Among those who took part in the burial consecration of the Unknown Soldier in 1921 were Secretary of War John Weeks; Sergeant Edward F. Younger, who in France selected the Unknown Soldier to come to America; and Sergeant Frank Witchie, the bugler who blew taps at the Arlington ceremony. All three have now taken their places figuratively alongside the Unknown Soldier.
Secretary Weeks is buried down the hill in front of the Lee Mansion, in a section devoted to the Naval Academy class of 1881. Other notables buried there are Chief Justice Oliver Wendell Holmes, whose father wrote “Old Ironsides,'” and General George Barnett, Commandant of the Marine Corps during World War I.
Near-by is the brown marble shaft which marks the grave of William Howard Taft, twenty-sixth president of the United States and later chief justice of the Supreme Court. A few paces away is the brown sarcophagus of Robert Todd Lincoln, son of President Abraham Lincoln, and not far distant is the monument of Admiral Cary Grayson, personal physician to President Wilson and one time national chairman of the Red Cross.
Back a hundred yards or so, and more directly in front of the Lee Mansion, is a section whose dead bespeak both wars: William Gibbs McAdoo; and side by side, Frank Knox, World War II Secretary of the Navy, and Dwight Davis, Secretary of War, 1925— 1929; Field Marshall John Dill of the British Army; Henry L. Roosevelt, Assistant Secretary of the Navy; Admiral Marc Mitscher, Vice Admiral Vickery, and General Roy Geiger of the Marines.
Last Fall the first group of twenty of World War II dead was returned from overseas and buried at a mass ceremony. President Truman paid homage, as did representatives from all branches of the Services, made up of all ranks, races, and creeds.

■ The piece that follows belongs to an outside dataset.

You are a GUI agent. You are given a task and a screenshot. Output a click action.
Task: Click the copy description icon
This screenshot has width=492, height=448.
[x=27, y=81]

The first group was from the Pacific Area and they since have been joined by groups from the European theater. You will find there, side by side, temporary white wooden markers which read “Aloysius Terry, U.S.N.,” and “William E. Brown, U.S.A.”
This new section for the dead of World War II is located in the little plain below the amphitheater. As the section was opened a few months ago, a new road paralleling the wall was named for General Patton. The General’s widow took part in the dedication. Speaking of the sixty thousand dead of Arlington, she said, “All are enshrined in a cloud of glory.”
As one returns to the Memorial Gate to leave he agrees: “Yes, all are enshrined in glory . . . there among the wooded, gently rolling slopes.” Arlington is tranquil, simple, and sublime.
Enlisting as a private in the Marine Corps in July, 1917, Major Phillips has been continuously on active service ever since. His foreign service has included duty in Guam, Nicaragua, the Virgin Islands, Hawaii, Saipan, Japan, and China. At present he is the Marine Corps Allotment Officer, Marine Corps Headquarters, Washington, D. C. He is a member of the Columbia Historical Society.